Excerpted text:
Effect of Under-sampling Factor

Although both T1a and T1b maps exhibited qualitatively good quality even at 2D UF of 16 (using only 6.25 % k-space data), the images began to blur at high under-sampling factors, which may be caused by the significant reduction of high frequency components in k-space, hence, making it more difficult to recover the fine information of the image. Compared to the relatively robust reconstruction in the cartilage area, the bone area showed much larger errors (Fig 2, 3). This can be attributed to the lower SNR in the bone area of the T1-weighed images, where all five inversion times were used in the exponential fitting in the calculation of the T1 maps. In addition, the bone region has more random structure and intensity than the highly structured cartilage, hence, requiring more caution in the CS reconstruction. It may become severe in clinical MRI of bone and joint (46) since the lower resolution and the higher partial volume effect may cause larger errors for T1 or GAG concentration quantification in the RZ of cartilage (close to the bone and cartilage interface).

Difference between Under-sampling Factor and Reduction of Data Acquisition Time

It should be pointed out that the reduction of the data acquisition time at different under-sampling factors depends upon several experimental features in imaging, including the patterns of k-space trajectory and the dimensions of the imaging experiments. In a typical 2D imaging using the Cartesian coordinate, the overall experimental time is limited by the repetition time (TR) in MRI. Since k-space sampling at the read direction is carried out quickly, there is little advantage to under-sample the read dimension. The reduction of the scan time can be achieved by omitting the collection of individual k-space lines in the phase encoding direction. We show in this study that a 1D varied density sampling pattern can be used in the 2D imaging to achieve a factor of 4 time saving without introducing noticeable error (Fig 2). The use of 2D variable density pattern in 2D Cartesian imaging would not be beneficial, since most phase encoding directions cannot be omitted because of the remaining acquisition points (36). For any 3D imaging, much significant time saving can be achieved when a 2D variable density sampling pattern is applied to the two phase encoding directions (47). The design of novel k-space trajectory pattern can facilitate further reduction on the data acquisition time. In addition, 3D T1 imaging are time-consuming, which warrants the evaluation of the GAG concentration using 2D under-sampling patterns.

Data provided:
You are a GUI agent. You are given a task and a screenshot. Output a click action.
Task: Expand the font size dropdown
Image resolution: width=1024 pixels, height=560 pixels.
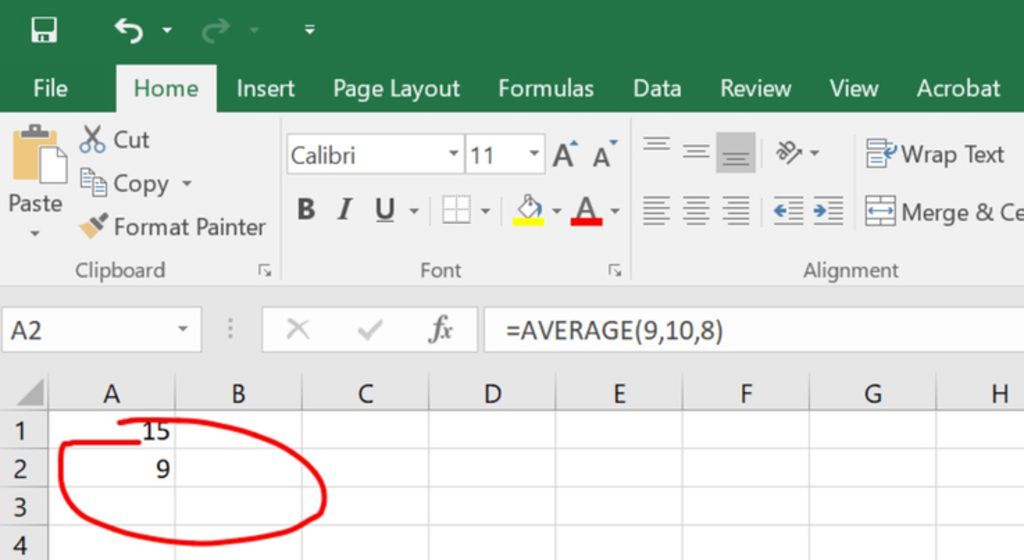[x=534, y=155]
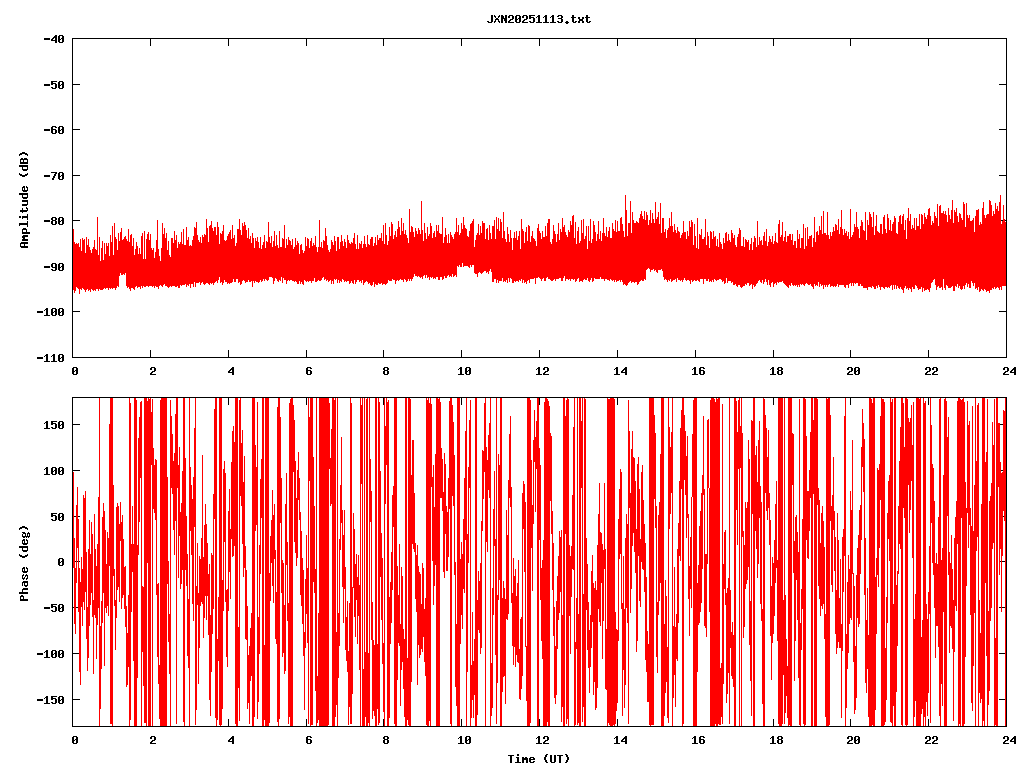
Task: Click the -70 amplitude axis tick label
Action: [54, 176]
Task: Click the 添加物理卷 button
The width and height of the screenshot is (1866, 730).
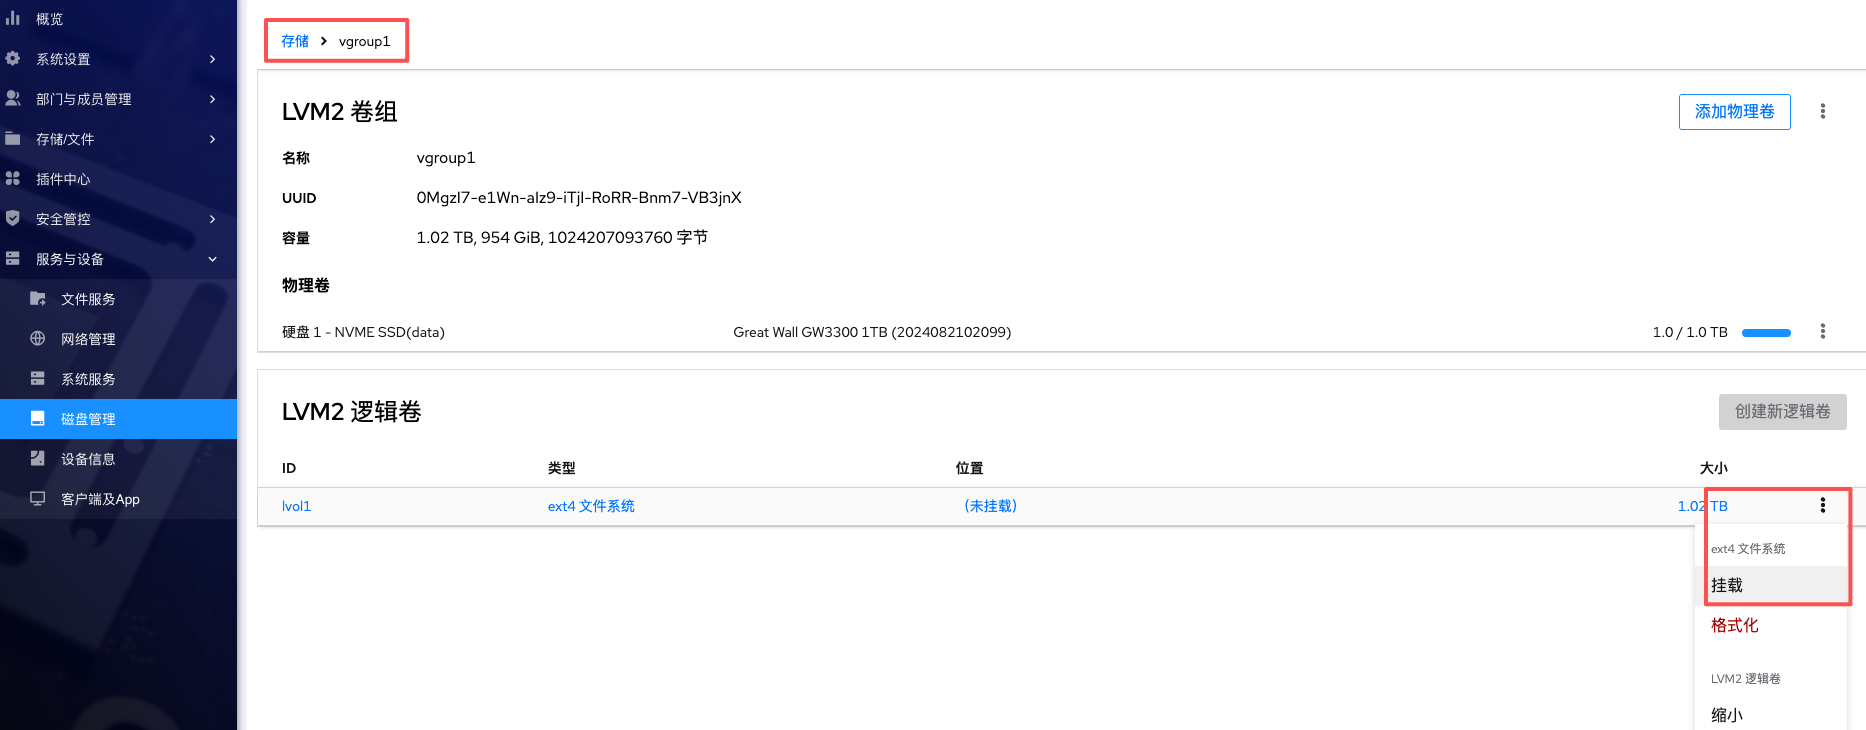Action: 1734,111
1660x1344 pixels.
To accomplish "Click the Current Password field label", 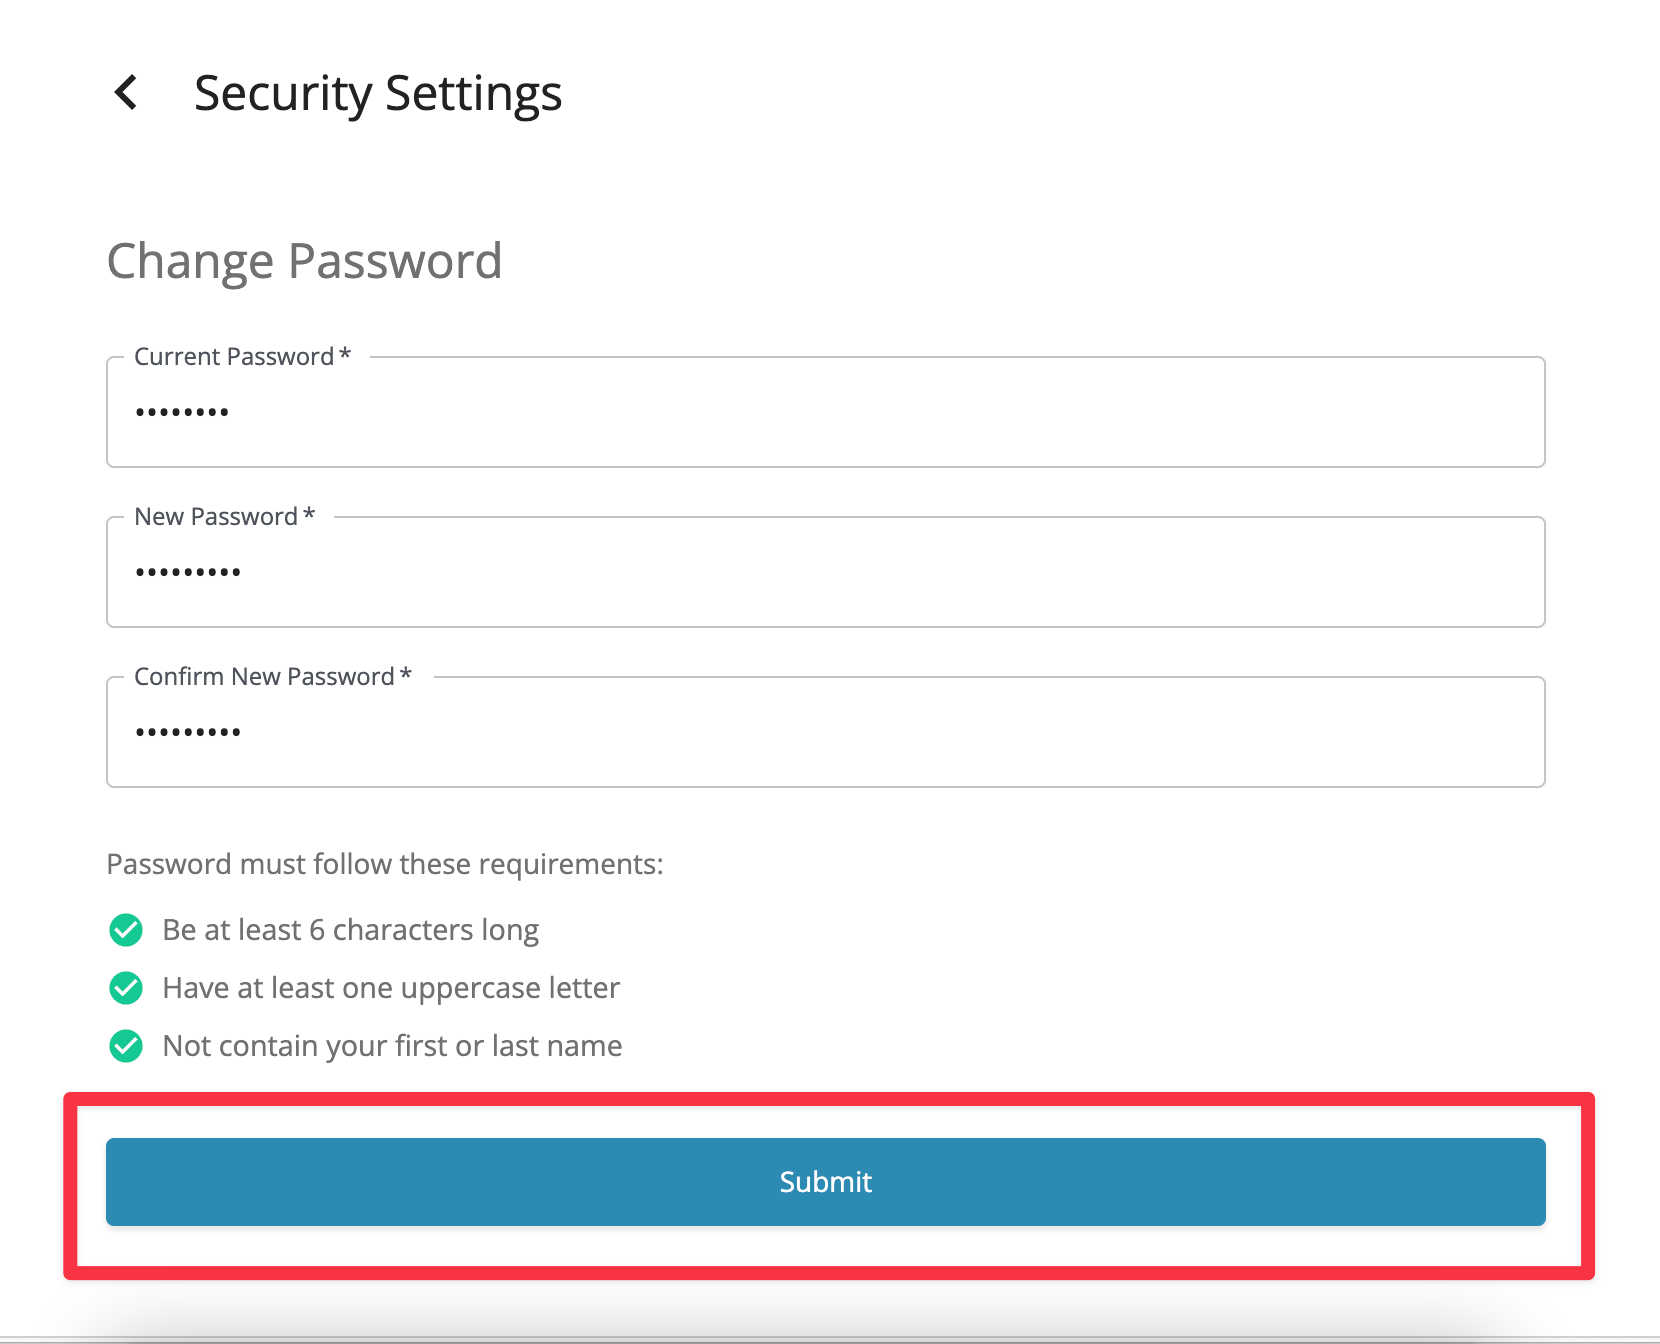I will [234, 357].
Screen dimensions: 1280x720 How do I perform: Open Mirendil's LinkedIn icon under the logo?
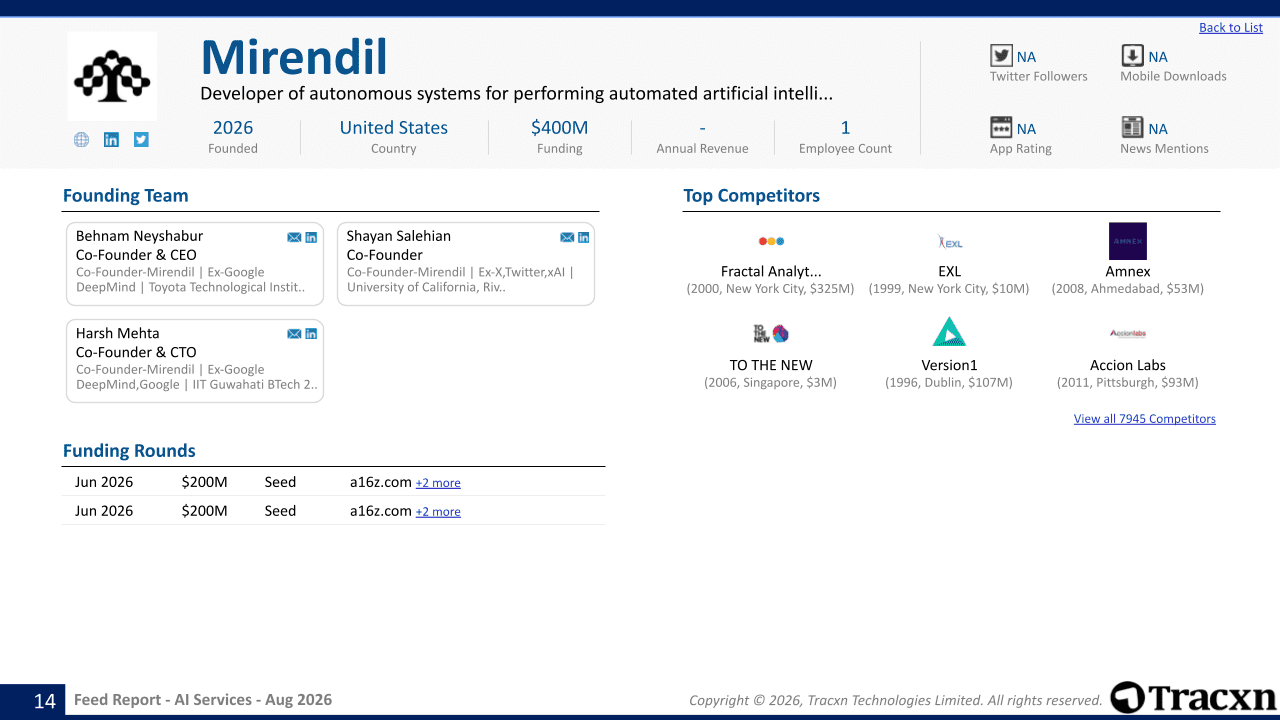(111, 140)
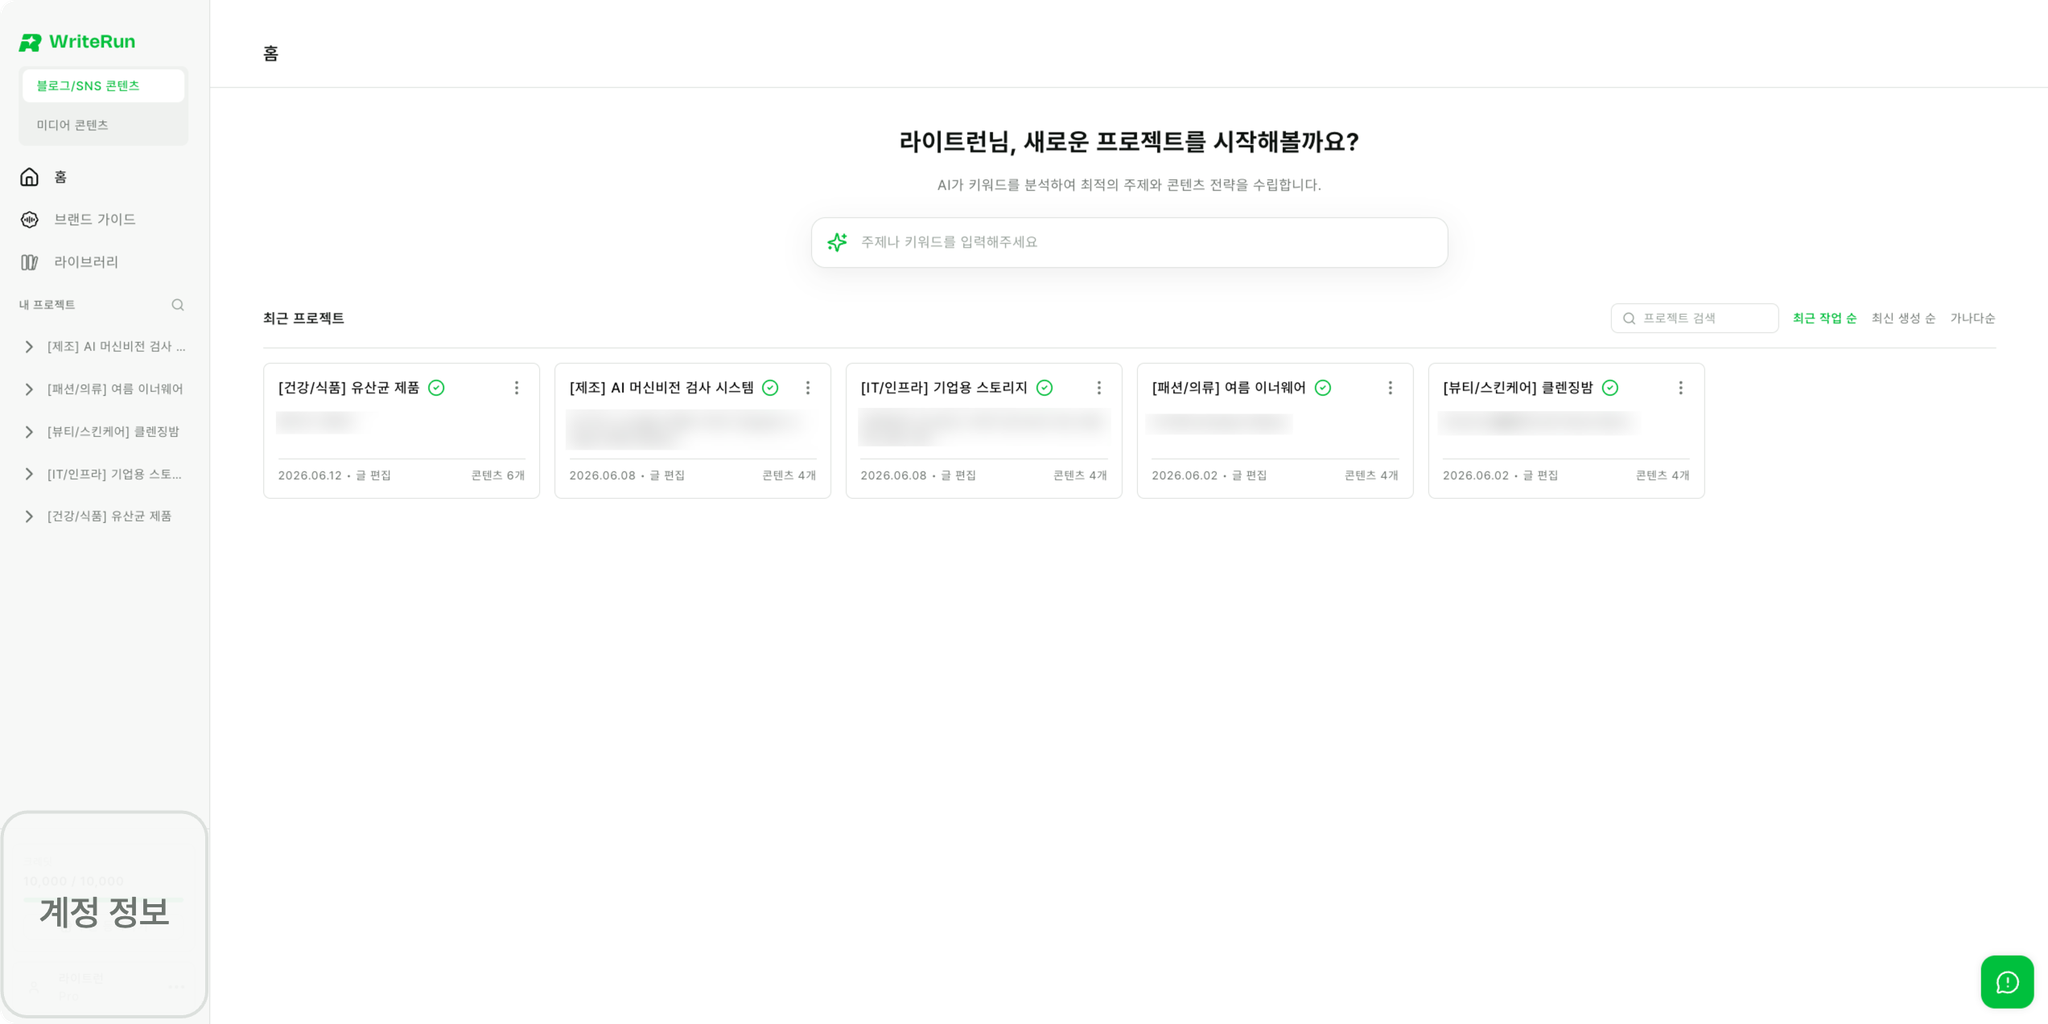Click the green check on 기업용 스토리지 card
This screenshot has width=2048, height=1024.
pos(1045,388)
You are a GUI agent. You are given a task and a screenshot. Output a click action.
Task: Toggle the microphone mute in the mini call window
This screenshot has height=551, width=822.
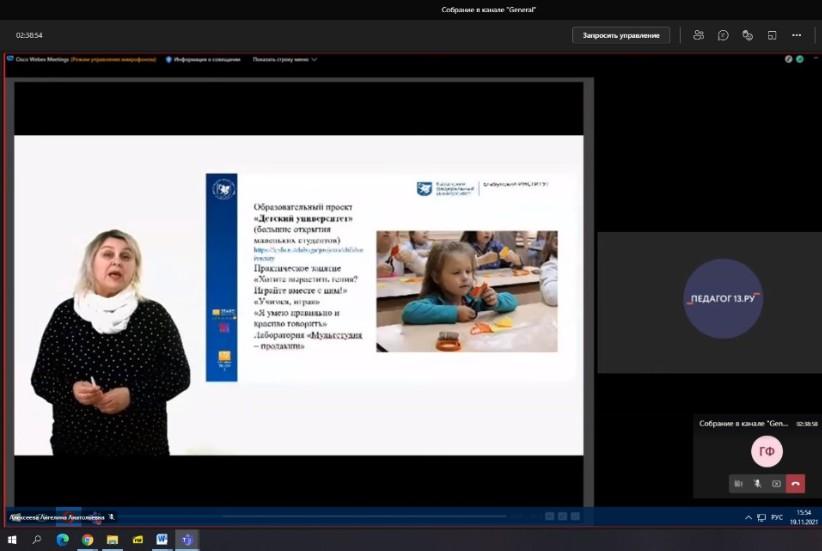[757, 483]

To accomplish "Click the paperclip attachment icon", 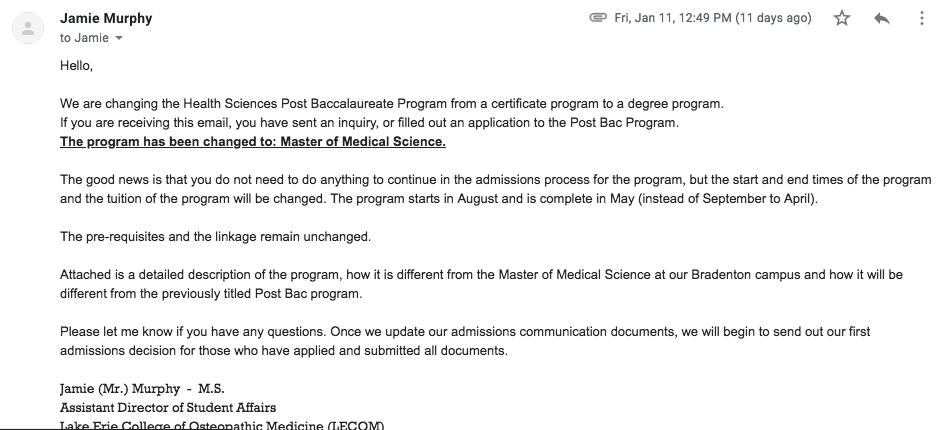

Your task: Continue the text on under-sampling in cartilage MRI from where it stops. The records have no role in this.

Exercise output:
In conclusion, to the best of our knowledge, this is the first study that demonstrates the feasibility of implementing CS in μMRI quantification of GAG. We reveal the challenges of using CS for quantitative imaging of cartilage, especially in the deep RZ of cartilage and the interface between cartilage and bone. We show that 1D and 2D sampling patterns can achieve different time-savings. The calculated GAG concentration did not exhibit major deviation in quantification, even at high under-sampling factors and at different sub tissue zones (SZ, TZ, and RZ). This significant under-sampling could potentially be translated into major reduction in data acquisition time, which would be extremely beneficial to any ex-vivo study of cartilage by MRI. The time saved can be utilized to increase the sample size, to map the topographical variation of the tissue parameters over a joint surface, and to acquire better quality data.

Supplementary Material

Supp figures

Supplement Figure s1. The optimized k-space sampling patterns at different under-sampling factors (UF), T1a maps, and the corresponding error maps from the fully sampled k-space data (a–c: 1D k-space sampling patterns; d–f 2D k-space sampling patterns). The similar features in the T1b images (Fig 2) can be found in the T1a images (T1b: T1 mapping before Gd administration; T1a: T1 mapping after Gd administration).

Supplement Figure s2. The GAG concentrations in the deep RZ of articular cartilage with 2 columns of pixels from the bone at various 2D under-sampling factors (1, 2, 4, 8, 16). The GAG concentration variation became much higher, where 14.9% and 12.4% were found at UF of 8 and 16, respectively. The rectangular region was chosen for GAG calculation and pointed by the arrowhead.